What to look for in a great Account Executive

The single strongest predictor of AE success is consistent quota attainment across multiple companies, not just one. Look for candidates who can narrate their pipeline methodology — how they prioritise deals, how they identify risk early, and how they re-engage a stalled opportunity. Watch for strategic thinking: can they explain how they mapped stakeholders in a recent complex deal and whose buy-in they needed to unlock? Great AEs also lose well — they can describe a competitive loss honestly and explain exactly what they would do differently.

Where to source Account Executive candidates

The most reliable sources are competitive hires from companies selling adjacent solutions to your target buyer — they arrive with market knowledge and a Rolodex. Internal promotions from strong SDRs who have demonstrated commercial instinct are lower risk than they appear. LinkedIn outreach targeting 'quota-carrying' and 'full-cycle' roles in your vertical tends to surface active and passive candidates alike. Specialised sales recruitment agencies with vertical expertise can compress time-to-first-interview significantly if speed is a priority.

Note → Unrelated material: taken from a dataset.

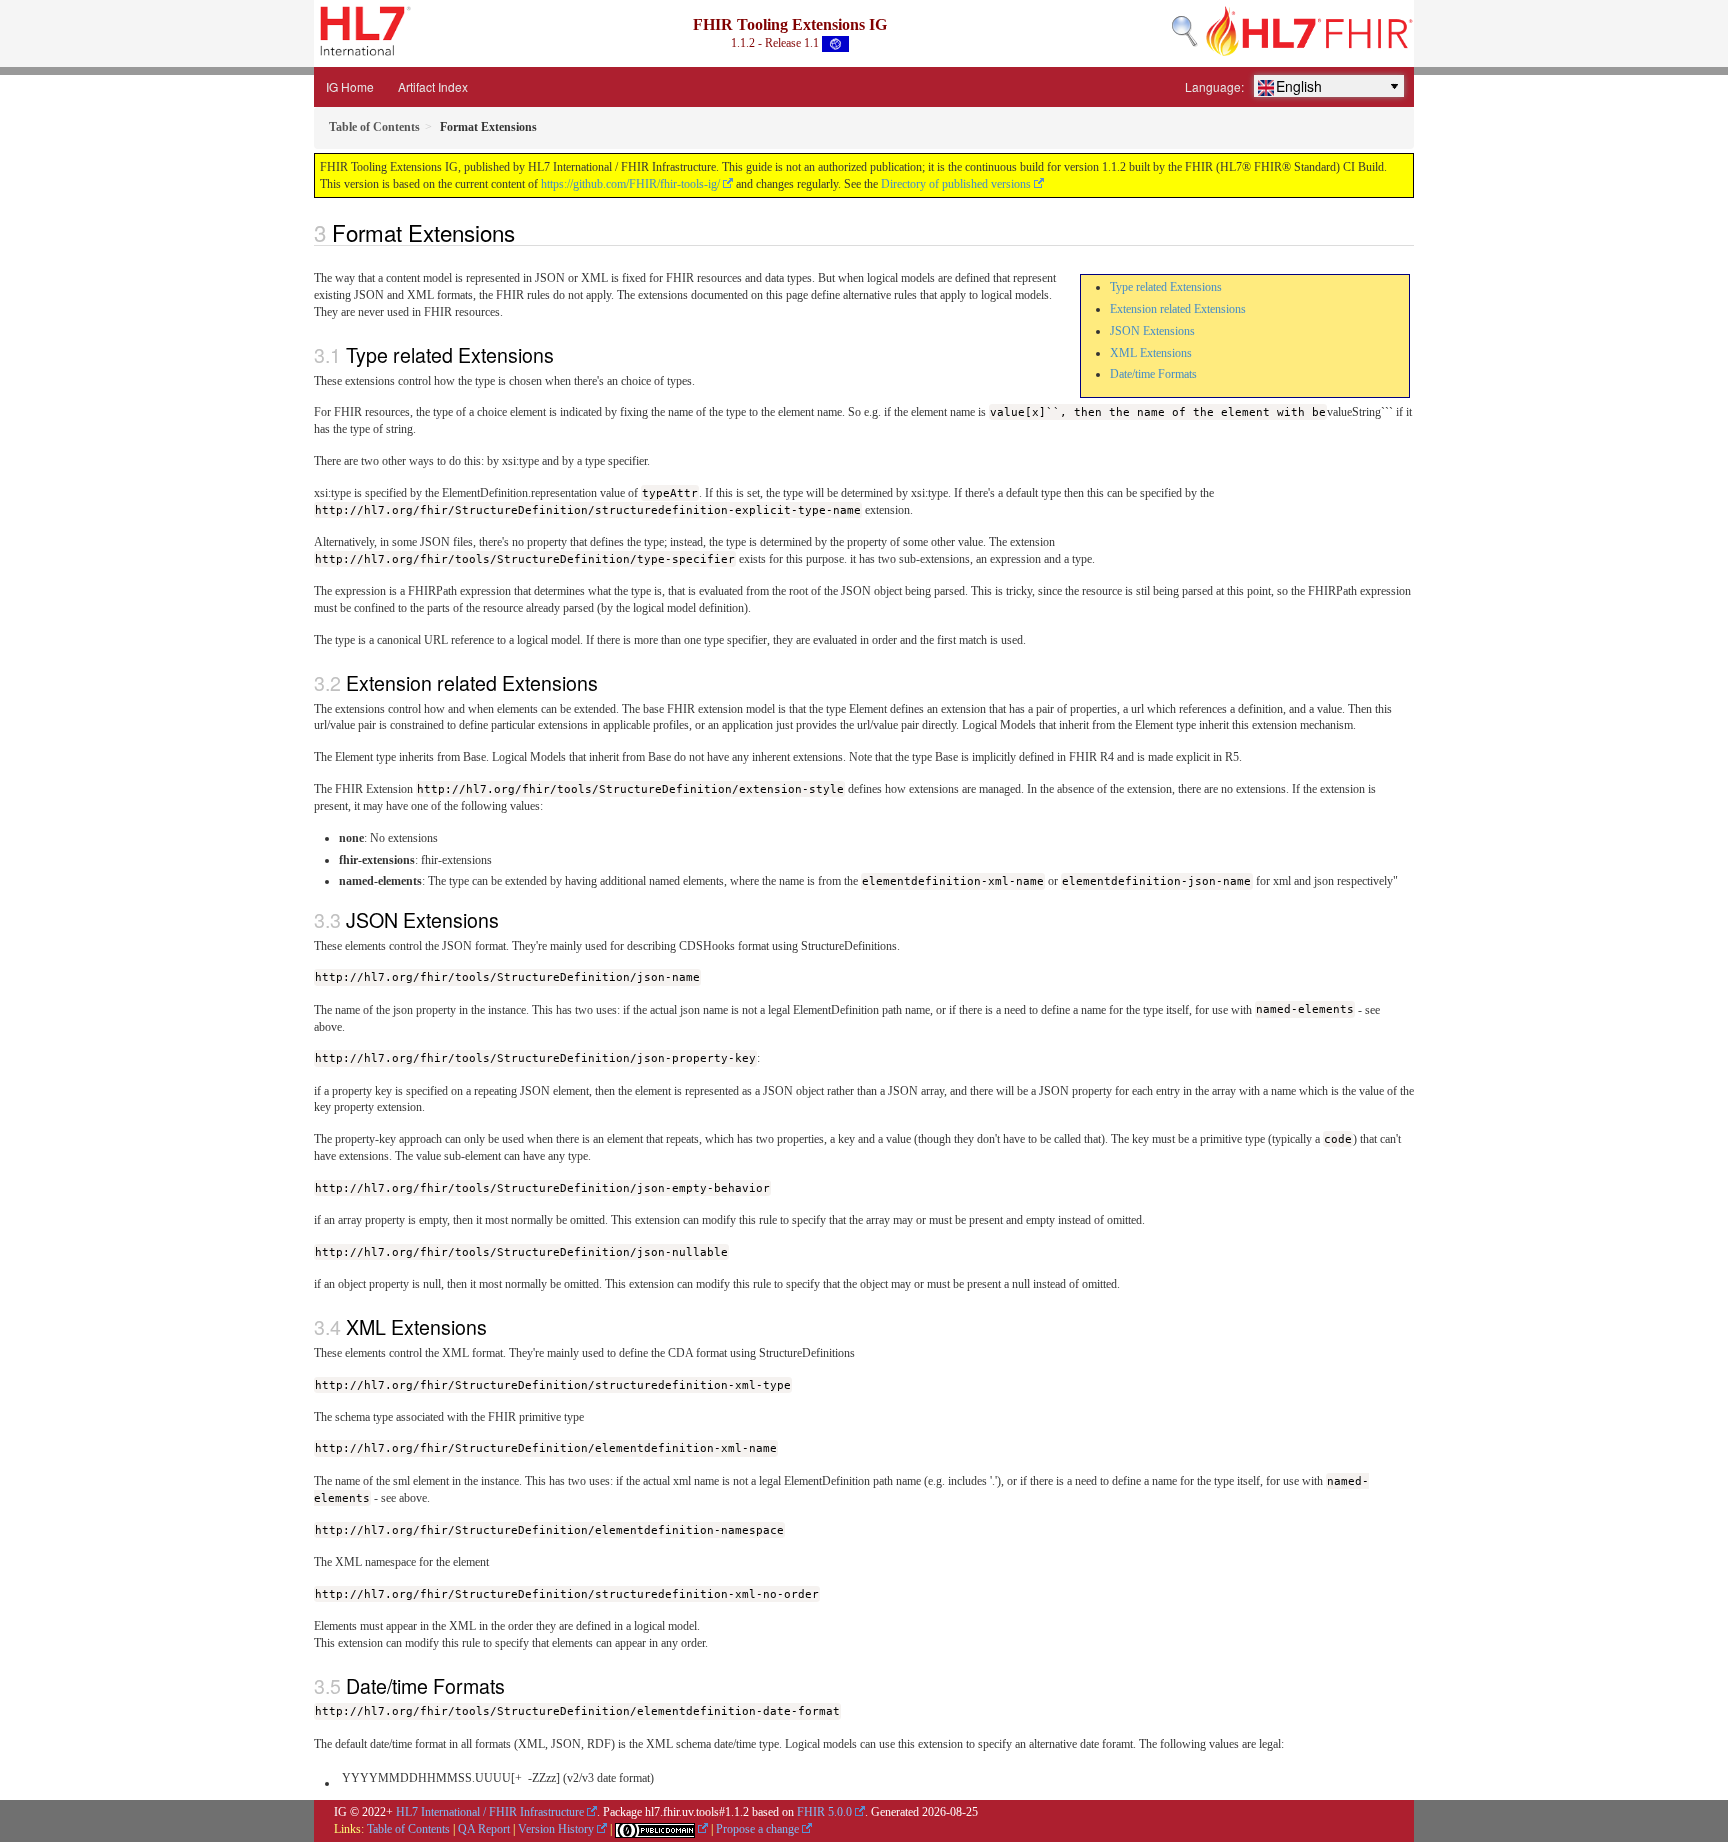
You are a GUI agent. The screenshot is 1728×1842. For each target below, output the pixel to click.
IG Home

Interview questions to ask an Account Executive

Ask for a deal walkthrough: 'Tell me about the last large deal you closed — who was involved, what almost killed it, and how did you get it over the line?' Follow with a forecast question: 'Which deals in your current pipeline are at risk and why?' Then test coachability with 'What is one thing a manager has told you that you disagreed with at the time and later found to be right?' Finally, run a live negotiation roleplay — present a realistic pushback on price and assess whether they hold value or immediately discount.

FAQ

Hiring a Account Executive — FAQs

What does an Account Executive do? +
An Account Executive owns the full sales cycle for new business opportunities — from the first qualified meeting through to a signed contract. They run discovery sessions, deliver product demonstrations, navigate procurement and legal reviews, negotiate terms, and close deals. In many companies they also manage existing accounts, identifying expansion and upsell opportunities after the initial sale.
What is the difference between an SDR and an Account Executive? +
An SDR focuses on generating and qualifying new leads, then handing them off to an AE. An Account Executive takes over from that handoff, managing the full sales process through negotiation and close. AEs are typically quota-carrying on closed revenue, whereas SDRs are measured on qualified meetings or pipeline created.
How much does an Account Executive earn? +
AE compensation is usually split between base salary and on-target earnings (OTE) tied to quota attainment. Total pay varies considerably by industry, deal size, company stage, and geography. Enterprise-focused AEs at high-growth firms in major cities typically command higher OTE than SMB-focused roles at earlier-stage companies. Always benchmark against current local data for an accurate picture.